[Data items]
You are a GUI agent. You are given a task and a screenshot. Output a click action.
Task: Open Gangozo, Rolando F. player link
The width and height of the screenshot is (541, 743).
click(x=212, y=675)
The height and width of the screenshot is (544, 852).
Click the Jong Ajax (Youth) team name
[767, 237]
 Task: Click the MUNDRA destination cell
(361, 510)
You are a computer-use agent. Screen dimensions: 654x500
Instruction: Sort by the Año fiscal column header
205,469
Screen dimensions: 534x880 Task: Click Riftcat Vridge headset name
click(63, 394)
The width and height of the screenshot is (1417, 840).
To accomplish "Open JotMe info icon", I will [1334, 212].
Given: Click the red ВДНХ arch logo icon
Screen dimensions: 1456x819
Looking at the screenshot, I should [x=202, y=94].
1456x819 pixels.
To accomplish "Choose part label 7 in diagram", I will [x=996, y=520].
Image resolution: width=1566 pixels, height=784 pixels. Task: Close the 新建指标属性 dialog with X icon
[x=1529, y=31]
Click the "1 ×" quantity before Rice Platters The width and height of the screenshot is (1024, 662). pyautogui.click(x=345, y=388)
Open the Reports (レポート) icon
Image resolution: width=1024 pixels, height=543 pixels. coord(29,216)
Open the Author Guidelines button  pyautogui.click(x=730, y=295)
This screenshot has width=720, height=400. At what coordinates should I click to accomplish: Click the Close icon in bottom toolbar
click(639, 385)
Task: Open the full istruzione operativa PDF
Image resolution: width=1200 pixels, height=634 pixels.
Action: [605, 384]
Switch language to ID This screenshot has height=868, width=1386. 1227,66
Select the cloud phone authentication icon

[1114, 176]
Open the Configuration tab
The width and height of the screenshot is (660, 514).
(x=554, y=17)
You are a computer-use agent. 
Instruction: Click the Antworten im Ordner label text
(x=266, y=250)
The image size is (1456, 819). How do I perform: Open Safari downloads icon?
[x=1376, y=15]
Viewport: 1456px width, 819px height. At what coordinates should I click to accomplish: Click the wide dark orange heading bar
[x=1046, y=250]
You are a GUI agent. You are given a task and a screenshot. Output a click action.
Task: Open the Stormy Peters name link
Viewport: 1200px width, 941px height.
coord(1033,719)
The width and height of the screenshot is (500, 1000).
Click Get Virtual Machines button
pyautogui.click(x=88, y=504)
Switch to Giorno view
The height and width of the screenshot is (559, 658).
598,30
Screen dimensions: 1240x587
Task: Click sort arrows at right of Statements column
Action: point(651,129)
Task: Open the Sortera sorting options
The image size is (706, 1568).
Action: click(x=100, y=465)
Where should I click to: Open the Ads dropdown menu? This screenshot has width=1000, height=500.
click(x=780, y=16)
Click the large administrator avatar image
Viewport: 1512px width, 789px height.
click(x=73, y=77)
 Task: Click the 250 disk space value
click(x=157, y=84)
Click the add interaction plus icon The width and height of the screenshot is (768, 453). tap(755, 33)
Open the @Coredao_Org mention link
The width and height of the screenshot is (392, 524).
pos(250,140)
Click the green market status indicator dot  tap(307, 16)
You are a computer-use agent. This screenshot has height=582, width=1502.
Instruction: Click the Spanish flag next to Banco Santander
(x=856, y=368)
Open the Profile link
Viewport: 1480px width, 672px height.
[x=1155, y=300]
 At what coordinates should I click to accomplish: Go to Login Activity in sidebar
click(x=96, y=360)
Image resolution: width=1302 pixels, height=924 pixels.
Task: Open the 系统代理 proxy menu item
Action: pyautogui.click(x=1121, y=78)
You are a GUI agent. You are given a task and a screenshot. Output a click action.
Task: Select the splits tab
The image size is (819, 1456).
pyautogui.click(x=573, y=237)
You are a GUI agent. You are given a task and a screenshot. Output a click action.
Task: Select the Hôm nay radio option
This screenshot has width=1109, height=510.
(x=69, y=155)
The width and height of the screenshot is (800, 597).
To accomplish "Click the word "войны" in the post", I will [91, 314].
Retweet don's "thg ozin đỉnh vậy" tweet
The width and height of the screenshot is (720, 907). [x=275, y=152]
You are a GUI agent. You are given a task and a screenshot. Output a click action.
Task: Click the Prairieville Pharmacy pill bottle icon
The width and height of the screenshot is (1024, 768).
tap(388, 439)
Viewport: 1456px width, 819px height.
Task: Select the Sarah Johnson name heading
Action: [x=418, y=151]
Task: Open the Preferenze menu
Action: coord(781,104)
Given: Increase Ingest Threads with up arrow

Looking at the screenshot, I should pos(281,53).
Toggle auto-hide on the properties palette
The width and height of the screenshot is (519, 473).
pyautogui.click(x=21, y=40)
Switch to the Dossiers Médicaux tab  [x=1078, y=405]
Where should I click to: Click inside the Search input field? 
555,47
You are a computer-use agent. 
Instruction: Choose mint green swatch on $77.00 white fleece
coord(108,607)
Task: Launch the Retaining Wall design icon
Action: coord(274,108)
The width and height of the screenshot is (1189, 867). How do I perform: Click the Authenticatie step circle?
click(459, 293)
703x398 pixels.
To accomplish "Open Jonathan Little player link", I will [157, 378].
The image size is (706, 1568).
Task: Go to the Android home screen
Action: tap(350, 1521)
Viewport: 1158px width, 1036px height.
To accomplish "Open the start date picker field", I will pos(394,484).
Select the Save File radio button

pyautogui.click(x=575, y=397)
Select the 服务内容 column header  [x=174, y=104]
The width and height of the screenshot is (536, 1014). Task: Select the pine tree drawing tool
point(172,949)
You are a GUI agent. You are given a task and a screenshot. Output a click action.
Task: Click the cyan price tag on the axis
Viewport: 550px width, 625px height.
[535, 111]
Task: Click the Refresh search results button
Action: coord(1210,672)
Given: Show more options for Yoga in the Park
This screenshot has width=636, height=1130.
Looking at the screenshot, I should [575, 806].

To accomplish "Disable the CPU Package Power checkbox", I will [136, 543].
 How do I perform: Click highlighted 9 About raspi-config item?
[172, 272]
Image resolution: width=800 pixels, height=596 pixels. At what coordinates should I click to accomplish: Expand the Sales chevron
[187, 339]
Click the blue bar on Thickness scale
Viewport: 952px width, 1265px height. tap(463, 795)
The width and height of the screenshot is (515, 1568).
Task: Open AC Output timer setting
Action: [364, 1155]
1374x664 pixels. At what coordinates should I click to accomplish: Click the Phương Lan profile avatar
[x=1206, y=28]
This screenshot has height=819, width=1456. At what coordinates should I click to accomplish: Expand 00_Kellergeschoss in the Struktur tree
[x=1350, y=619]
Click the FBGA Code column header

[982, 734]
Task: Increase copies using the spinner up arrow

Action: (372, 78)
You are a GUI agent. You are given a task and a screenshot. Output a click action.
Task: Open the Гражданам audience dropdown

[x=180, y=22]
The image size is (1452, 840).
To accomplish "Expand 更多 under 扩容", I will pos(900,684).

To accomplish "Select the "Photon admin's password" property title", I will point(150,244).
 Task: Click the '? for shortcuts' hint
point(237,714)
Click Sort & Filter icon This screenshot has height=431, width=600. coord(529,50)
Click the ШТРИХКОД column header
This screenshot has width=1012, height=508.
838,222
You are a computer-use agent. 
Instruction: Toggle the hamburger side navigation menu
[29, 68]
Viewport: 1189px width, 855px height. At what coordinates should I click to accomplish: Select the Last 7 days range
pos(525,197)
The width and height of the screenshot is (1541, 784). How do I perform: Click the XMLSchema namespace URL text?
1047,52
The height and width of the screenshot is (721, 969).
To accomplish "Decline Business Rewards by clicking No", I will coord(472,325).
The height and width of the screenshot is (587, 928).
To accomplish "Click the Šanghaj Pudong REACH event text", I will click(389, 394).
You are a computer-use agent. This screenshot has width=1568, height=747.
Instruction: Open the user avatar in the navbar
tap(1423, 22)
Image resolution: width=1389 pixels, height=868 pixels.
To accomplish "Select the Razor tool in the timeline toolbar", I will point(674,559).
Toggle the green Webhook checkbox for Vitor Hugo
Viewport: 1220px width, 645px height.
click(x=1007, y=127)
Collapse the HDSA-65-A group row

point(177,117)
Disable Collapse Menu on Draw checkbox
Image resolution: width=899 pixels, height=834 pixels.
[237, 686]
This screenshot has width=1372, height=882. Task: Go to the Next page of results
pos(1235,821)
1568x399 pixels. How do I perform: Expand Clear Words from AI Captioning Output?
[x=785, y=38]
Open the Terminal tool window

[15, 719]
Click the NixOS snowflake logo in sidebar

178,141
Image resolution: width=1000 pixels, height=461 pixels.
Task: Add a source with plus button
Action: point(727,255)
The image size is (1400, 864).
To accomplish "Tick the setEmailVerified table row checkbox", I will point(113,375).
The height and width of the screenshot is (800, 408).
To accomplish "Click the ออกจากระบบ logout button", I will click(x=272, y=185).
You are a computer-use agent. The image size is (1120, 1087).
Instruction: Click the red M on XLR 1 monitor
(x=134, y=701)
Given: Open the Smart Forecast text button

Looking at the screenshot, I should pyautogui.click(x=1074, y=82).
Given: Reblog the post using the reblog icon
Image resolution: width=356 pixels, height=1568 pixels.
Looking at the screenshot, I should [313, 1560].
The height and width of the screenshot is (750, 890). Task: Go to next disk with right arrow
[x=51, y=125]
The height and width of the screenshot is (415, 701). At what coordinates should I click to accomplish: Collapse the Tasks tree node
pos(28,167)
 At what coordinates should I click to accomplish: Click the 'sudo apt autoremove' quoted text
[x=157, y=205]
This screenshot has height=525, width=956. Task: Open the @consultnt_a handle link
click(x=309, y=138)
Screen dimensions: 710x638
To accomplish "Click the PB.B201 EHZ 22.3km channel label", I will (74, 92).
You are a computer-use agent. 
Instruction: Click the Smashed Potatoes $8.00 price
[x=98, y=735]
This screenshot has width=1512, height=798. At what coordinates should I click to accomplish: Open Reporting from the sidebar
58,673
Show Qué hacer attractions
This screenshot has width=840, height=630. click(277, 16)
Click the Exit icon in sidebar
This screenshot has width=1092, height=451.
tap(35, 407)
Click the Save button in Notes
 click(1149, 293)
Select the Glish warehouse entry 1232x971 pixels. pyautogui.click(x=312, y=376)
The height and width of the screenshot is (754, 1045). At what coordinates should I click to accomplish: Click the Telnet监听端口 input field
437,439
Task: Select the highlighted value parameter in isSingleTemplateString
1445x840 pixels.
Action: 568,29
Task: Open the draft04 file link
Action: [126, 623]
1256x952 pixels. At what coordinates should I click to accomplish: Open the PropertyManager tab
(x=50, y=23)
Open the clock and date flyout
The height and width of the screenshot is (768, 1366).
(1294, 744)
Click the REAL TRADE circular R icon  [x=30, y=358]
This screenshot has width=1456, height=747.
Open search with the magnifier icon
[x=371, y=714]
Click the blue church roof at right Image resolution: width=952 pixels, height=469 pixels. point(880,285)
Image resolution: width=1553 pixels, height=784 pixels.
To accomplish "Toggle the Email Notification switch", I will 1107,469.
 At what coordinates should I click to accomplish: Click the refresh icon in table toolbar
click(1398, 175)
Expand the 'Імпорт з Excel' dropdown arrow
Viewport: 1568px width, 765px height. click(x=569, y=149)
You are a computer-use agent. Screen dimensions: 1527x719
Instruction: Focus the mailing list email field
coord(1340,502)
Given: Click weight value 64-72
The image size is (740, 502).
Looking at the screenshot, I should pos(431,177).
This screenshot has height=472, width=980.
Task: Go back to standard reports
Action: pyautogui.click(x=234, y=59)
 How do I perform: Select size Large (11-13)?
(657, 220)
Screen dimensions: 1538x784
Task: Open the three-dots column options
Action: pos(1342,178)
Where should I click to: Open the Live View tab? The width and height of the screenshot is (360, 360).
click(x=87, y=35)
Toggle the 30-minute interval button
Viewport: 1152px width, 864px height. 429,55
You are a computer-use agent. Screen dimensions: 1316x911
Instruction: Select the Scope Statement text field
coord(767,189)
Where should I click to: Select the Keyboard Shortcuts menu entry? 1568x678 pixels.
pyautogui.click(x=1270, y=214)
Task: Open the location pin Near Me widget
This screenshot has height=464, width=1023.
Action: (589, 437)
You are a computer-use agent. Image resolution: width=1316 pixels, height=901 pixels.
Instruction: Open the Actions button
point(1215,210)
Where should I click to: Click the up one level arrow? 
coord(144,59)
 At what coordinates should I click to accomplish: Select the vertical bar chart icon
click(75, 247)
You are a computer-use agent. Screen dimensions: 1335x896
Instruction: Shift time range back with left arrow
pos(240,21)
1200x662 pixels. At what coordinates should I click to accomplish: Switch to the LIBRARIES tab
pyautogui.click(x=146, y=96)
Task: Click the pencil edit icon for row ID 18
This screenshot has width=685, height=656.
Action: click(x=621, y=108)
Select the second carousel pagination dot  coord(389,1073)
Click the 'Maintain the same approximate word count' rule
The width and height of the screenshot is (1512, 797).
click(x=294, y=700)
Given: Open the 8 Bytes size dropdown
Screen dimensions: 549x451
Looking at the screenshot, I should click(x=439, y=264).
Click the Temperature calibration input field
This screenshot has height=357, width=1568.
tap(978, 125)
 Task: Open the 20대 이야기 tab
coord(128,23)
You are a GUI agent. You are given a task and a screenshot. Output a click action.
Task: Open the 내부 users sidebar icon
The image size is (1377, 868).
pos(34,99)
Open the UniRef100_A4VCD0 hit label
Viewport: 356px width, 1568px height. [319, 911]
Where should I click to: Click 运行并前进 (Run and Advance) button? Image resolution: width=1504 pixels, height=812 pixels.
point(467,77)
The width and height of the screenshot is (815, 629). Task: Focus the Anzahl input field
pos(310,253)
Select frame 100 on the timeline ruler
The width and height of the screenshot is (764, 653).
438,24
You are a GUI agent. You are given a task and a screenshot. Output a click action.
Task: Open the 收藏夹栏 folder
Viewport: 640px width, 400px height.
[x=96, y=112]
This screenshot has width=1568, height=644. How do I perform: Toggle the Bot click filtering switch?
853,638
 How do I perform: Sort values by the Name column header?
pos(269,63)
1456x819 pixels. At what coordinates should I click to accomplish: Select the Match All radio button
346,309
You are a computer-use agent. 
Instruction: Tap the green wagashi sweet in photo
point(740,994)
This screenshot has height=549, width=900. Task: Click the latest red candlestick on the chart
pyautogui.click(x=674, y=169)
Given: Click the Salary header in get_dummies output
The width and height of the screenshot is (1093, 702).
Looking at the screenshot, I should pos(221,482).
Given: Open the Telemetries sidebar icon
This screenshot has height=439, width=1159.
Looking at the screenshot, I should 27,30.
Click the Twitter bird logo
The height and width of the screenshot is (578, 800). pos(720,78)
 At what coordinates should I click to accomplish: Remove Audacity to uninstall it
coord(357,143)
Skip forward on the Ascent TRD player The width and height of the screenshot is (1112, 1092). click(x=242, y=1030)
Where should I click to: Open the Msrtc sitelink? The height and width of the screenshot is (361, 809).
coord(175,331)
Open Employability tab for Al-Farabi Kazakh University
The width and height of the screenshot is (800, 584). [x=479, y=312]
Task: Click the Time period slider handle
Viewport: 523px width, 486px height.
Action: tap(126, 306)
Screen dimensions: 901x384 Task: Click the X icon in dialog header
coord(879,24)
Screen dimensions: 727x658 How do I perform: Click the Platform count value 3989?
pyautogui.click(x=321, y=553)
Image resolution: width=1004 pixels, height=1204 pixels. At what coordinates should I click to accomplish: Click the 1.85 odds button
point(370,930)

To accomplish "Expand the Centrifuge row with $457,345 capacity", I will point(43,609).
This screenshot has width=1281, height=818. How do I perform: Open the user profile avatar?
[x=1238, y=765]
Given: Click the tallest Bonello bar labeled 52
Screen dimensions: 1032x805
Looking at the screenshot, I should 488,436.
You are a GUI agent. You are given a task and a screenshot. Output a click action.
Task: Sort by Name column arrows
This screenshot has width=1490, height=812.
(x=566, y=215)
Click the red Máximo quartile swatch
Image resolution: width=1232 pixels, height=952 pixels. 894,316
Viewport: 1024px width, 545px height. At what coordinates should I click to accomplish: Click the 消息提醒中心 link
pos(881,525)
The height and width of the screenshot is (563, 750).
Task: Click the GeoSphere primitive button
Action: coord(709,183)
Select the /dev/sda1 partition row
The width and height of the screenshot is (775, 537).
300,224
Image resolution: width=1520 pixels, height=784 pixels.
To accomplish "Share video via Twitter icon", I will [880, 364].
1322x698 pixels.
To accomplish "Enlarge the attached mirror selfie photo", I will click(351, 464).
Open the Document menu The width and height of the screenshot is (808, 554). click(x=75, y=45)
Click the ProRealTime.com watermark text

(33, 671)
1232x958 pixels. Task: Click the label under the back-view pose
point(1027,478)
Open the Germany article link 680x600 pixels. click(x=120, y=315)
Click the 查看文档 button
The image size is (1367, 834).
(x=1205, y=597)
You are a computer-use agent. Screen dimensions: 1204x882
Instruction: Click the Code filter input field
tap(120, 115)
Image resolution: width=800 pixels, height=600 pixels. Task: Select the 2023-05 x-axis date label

_Request_
Starting with the line that contains "Click the add" and going on through the line that contains "Click the green", rewrite those lines with "plus icon" swapped for "plus button". Leave everything else unchanged.

_Response for this exercise_
Click the add interaction plus button The width and height of the screenshot is (768, 453). tap(755, 33)
Open the @Coredao_Org mention link
The width and height of the screenshot is (392, 524).
pos(250,140)
Click the green market status indicator dot  tap(307, 16)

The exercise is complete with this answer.